Speaking to BBC Breakfast TV this morning, Rashford was critical of the government’s decision to end the £20 uplift in Universal Credit introduced at the start of the coronavirus pandemic, saying, “I don’t think that the right point for it to end is when families aren’t in a stable situation, otherwise it makes no sense doing the work that we have done in the past, only to stop doing it in possibly one of the most vital stages”

Marcus Rashford, who yesterday became the University of Manchester’s youngest recipient of an honorary doctorate, said, “The cost of living has definitely increased. It reminds me of my situation when I was younger to be fair, you have got to decide between whether you are going to eat or whether you are going to be warm in the house.

“These are decisions that you don’t want people to go through, never mind children, and there is actually a shortage of food anyway as it is at the moment, as some of the food banks that I work with are experiencing.

“Of course it is something that we are going to have to find an answer to, and quickly too. Because people are out there, and they need the meals, especially going into winter”.

The top-up, set to end this week, was intended as a temporary measure to help people on low incomes during the pandemic.

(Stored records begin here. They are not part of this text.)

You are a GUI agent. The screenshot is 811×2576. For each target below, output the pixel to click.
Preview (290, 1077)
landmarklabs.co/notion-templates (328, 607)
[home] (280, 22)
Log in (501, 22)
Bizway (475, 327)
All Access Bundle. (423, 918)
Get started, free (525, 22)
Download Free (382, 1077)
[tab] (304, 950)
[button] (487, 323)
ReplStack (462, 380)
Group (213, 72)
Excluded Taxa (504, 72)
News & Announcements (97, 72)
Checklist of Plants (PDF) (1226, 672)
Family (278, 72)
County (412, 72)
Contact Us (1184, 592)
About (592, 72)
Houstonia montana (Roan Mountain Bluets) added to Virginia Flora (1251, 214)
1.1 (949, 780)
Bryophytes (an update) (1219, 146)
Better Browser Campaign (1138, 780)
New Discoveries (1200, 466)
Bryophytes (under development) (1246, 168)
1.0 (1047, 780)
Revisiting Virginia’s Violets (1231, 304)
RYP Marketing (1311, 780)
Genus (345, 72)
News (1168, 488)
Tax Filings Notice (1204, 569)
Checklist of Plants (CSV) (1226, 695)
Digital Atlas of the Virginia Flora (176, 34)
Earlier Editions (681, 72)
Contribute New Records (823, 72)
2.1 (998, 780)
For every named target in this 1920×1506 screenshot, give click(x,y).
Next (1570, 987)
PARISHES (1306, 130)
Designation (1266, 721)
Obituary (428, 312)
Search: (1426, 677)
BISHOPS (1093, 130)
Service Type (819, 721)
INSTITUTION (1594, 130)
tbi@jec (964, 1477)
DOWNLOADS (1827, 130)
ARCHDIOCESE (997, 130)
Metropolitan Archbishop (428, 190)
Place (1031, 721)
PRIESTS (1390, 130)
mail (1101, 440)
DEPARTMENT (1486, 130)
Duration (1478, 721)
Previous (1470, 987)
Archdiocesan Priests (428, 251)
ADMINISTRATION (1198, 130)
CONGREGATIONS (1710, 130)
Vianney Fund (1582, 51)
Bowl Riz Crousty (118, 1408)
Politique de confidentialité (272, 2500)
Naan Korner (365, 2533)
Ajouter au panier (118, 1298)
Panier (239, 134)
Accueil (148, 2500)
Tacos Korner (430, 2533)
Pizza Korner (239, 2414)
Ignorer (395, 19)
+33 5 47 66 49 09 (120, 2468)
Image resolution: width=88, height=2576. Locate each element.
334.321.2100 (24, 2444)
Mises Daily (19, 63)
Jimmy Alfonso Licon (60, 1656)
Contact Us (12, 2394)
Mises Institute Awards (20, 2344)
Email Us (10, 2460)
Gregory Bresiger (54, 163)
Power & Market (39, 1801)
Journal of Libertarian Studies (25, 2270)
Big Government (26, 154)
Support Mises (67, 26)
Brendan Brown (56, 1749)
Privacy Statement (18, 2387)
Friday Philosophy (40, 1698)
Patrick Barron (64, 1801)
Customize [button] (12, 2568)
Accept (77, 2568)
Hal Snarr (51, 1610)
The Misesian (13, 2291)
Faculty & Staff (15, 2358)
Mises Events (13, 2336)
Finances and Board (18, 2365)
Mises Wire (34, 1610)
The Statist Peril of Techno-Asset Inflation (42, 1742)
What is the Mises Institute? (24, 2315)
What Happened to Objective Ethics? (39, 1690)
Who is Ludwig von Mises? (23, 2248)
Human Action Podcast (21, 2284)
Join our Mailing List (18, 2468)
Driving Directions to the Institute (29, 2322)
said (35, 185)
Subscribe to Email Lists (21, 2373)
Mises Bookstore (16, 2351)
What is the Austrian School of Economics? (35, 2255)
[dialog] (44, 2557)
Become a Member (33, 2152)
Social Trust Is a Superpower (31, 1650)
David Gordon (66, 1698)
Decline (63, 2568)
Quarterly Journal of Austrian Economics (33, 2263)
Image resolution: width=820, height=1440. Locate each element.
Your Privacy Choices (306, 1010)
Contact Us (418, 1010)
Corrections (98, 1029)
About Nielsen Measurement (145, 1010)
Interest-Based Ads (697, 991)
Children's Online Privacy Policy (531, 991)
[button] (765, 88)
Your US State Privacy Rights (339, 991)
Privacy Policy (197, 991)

The benefit is currently claimed by over 5.8 million people in England, Scotland and Wales, almost 40% of whom are in employment.

A YouGov poll in August 2021 showed the public to be divided on the removal of the £20 uplift, with two in five Britons (38%) supporting the move, while an equal share (39%) oppose it.

Anti-poverty charity the Joseph Rowntree Foundation said the cuts make a “mockery” of the government’s “mission to level up” and that they will pull half a million people into poverty.

No formal impact assessment has been completed by the government on the matter.